Segment Start: INFORMATION SUPPLIED

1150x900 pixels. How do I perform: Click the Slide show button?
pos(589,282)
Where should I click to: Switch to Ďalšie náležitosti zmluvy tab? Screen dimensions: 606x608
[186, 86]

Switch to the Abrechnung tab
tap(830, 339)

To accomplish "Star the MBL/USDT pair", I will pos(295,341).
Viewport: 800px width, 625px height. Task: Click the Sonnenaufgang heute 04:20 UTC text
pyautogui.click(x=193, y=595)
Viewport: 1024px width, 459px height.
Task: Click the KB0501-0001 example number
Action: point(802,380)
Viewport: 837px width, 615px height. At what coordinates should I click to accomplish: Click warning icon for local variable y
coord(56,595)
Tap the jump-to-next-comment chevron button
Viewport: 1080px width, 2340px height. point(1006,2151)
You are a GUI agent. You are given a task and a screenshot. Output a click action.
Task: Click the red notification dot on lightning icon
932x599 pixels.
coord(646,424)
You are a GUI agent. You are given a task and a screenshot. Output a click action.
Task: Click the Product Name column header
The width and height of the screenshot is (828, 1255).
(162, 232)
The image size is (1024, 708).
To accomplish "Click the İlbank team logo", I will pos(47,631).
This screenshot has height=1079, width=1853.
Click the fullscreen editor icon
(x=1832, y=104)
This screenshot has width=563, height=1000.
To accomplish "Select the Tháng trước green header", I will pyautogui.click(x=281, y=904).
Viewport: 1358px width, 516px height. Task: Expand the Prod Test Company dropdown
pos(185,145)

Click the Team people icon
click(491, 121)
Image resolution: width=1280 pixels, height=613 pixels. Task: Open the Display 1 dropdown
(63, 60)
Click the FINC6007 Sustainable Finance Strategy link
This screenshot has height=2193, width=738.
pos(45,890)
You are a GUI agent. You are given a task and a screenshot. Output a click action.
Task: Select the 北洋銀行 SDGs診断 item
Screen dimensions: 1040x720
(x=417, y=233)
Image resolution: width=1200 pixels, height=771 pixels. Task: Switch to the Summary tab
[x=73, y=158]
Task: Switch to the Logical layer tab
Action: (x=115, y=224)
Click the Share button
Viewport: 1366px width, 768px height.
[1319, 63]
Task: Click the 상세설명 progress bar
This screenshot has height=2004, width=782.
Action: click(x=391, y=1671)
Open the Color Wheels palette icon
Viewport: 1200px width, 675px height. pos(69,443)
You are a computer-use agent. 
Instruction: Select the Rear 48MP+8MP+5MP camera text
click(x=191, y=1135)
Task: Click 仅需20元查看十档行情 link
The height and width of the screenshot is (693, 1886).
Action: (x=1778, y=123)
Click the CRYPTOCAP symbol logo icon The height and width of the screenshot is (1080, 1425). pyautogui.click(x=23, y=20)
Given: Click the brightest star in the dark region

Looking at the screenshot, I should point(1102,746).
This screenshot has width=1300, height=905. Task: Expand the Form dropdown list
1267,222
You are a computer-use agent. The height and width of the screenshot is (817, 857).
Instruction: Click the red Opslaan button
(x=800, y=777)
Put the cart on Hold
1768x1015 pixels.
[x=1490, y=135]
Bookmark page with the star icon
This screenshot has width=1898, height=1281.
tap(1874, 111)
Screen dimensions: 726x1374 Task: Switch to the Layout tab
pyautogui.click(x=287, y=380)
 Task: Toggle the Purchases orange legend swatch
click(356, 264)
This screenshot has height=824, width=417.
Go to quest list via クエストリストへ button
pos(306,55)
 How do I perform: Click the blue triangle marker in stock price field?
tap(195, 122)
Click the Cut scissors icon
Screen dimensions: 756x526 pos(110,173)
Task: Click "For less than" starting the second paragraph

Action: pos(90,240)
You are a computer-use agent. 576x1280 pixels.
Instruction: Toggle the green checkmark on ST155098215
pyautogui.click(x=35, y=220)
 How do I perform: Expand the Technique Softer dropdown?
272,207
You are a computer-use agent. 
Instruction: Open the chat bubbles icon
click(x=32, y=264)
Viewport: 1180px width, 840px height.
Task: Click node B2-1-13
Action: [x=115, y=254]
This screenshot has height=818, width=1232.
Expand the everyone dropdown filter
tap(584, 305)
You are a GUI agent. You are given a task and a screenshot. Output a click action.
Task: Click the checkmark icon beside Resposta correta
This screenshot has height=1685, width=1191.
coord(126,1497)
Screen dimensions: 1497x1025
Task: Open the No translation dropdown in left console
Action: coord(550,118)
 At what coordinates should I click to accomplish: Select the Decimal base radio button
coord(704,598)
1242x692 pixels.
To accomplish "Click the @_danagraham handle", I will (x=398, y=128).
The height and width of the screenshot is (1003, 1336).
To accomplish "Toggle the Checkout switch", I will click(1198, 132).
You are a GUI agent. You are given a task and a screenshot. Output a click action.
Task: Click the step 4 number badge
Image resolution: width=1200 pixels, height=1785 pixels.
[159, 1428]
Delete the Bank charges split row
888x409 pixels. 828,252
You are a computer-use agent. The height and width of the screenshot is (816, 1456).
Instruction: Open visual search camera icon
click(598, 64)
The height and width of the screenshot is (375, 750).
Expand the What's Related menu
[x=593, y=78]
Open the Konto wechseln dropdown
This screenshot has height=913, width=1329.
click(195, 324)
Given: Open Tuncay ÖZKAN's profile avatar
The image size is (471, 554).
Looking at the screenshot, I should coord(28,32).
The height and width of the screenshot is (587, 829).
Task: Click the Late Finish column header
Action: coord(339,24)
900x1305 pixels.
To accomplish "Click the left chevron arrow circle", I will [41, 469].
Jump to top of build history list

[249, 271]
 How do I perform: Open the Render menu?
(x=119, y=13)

Segment End: INFORMATION SUPPLIED

- _TASK OBJECTIVE_
Output all of the data exactly as given.

- _SOLUTION FOR THIS EXERCISE_
1150x900 pixels. How do I perform: Click the Slide show button?
pos(589,282)
Where should I click to: Switch to Ďalšie náležitosti zmluvy tab? Screen dimensions: 606x608
[186, 86]

Switch to the Abrechnung tab
tap(830, 339)

To accomplish "Star the MBL/USDT pair", I will pos(295,341).
Viewport: 800px width, 625px height. Task: Click the Sonnenaufgang heute 04:20 UTC text
pyautogui.click(x=193, y=595)
Viewport: 1024px width, 459px height.
Task: Click the KB0501-0001 example number
Action: point(802,380)
Viewport: 837px width, 615px height. At what coordinates should I click to accomplish: Click warning icon for local variable y
coord(56,595)
Tap the jump-to-next-comment chevron button
Viewport: 1080px width, 2340px height. point(1006,2151)
You are a GUI agent. You are given a task and a screenshot. Output a click action.
Task: Click the red notification dot on lightning icon
932x599 pixels.
coord(646,424)
You are a GUI agent. You are given a task and a screenshot. Output a click action.
Task: Click the Product Name column header
The width and height of the screenshot is (828, 1255).
(162, 232)
The image size is (1024, 708).
To accomplish "Click the İlbank team logo", I will pos(47,631).
This screenshot has height=1079, width=1853.
Click the fullscreen editor icon
(x=1832, y=104)
This screenshot has width=563, height=1000.
To accomplish "Select the Tháng trước green header", I will pyautogui.click(x=281, y=904).
Viewport: 1358px width, 516px height. Task: Expand the Prod Test Company dropdown
pos(185,145)

Click the Team people icon
click(491, 121)
Image resolution: width=1280 pixels, height=613 pixels. Task: Open the Display 1 dropdown
(63, 60)
Click the FINC6007 Sustainable Finance Strategy link
This screenshot has height=2193, width=738.
pos(45,890)
You are a GUI agent. You are given a task and a screenshot. Output a click action.
Task: Select the 北洋銀行 SDGs診断 item
Screen dimensions: 1040x720
(x=417, y=233)
Image resolution: width=1200 pixels, height=771 pixels. Task: Switch to the Summary tab
[x=73, y=158]
Task: Switch to the Logical layer tab
Action: (x=115, y=224)
Click the Share button
Viewport: 1366px width, 768px height.
[1319, 63]
Task: Click the 상세설명 progress bar
This screenshot has height=2004, width=782.
Action: click(x=391, y=1671)
Open the Color Wheels palette icon
Viewport: 1200px width, 675px height. pos(69,443)
You are a computer-use agent. 
Instruction: Select the Rear 48MP+8MP+5MP camera text
click(x=191, y=1135)
Task: Click 仅需20元查看十档行情 link
The height and width of the screenshot is (693, 1886).
Action: (x=1778, y=123)
Click the CRYPTOCAP symbol logo icon The height and width of the screenshot is (1080, 1425). pyautogui.click(x=23, y=20)
Given: Click the brightest star in the dark region

Looking at the screenshot, I should point(1102,746).
This screenshot has width=1300, height=905. Task: Expand the Form dropdown list
1267,222
You are a computer-use agent. The height and width of the screenshot is (817, 857).
Instruction: Click the red Opslaan button
(x=800, y=777)
Put the cart on Hold
1768x1015 pixels.
[x=1490, y=135]
Bookmark page with the star icon
This screenshot has width=1898, height=1281.
tap(1874, 111)
Screen dimensions: 726x1374 Task: Switch to the Layout tab
pyautogui.click(x=287, y=380)
 Task: Toggle the Purchases orange legend swatch
click(356, 264)
This screenshot has height=824, width=417.
Go to quest list via クエストリストへ button
pos(306,55)
 How do I perform: Click the blue triangle marker in stock price field?
tap(195, 122)
Click the Cut scissors icon
Screen dimensions: 756x526 pos(110,173)
Task: Click "For less than" starting the second paragraph

Action: pos(90,240)
You are a computer-use agent. 576x1280 pixels.
Instruction: Toggle the green checkmark on ST155098215
pyautogui.click(x=35, y=220)
 How do I perform: Expand the Technique Softer dropdown?
272,207
You are a computer-use agent. 
Instruction: Open the chat bubbles icon
click(x=32, y=264)
Viewport: 1180px width, 840px height.
Task: Click node B2-1-13
Action: [x=115, y=254]
This screenshot has height=818, width=1232.
Expand the everyone dropdown filter
tap(584, 305)
You are a GUI agent. You are given a task and a screenshot. Output a click action.
Task: Click the checkmark icon beside Resposta correta
This screenshot has height=1685, width=1191.
coord(126,1497)
Screen dimensions: 1497x1025
Task: Open the No translation dropdown in left console
Action: coord(550,118)
 At what coordinates should I click to accomplish: Select the Decimal base radio button
coord(704,598)
1242x692 pixels.
To accomplish "Click the @_danagraham handle", I will (x=398, y=128).
The height and width of the screenshot is (1003, 1336).
To accomplish "Toggle the Checkout switch", I will click(1198, 132).
You are a GUI agent. You are given a task and a screenshot. Output a click action.
Task: Click the step 4 number badge
Image resolution: width=1200 pixels, height=1785 pixels.
[159, 1428]
Delete the Bank charges split row
888x409 pixels. 828,252
You are a computer-use agent. The height and width of the screenshot is (816, 1456).
Instruction: Open visual search camera icon
click(598, 64)
The height and width of the screenshot is (375, 750).
Expand the What's Related menu
[x=593, y=78]
Open the Konto wechseln dropdown
This screenshot has height=913, width=1329.
click(195, 324)
Given: Open Tuncay ÖZKAN's profile avatar
The image size is (471, 554).
Looking at the screenshot, I should coord(28,32).
The height and width of the screenshot is (587, 829).
Task: Click the Late Finish column header
Action: coord(339,24)
900x1305 pixels.
To accomplish "Click the left chevron arrow circle", I will [41, 469].
Jump to top of build history list

[249, 271]
 How do I perform: Open the Render menu?
(x=119, y=13)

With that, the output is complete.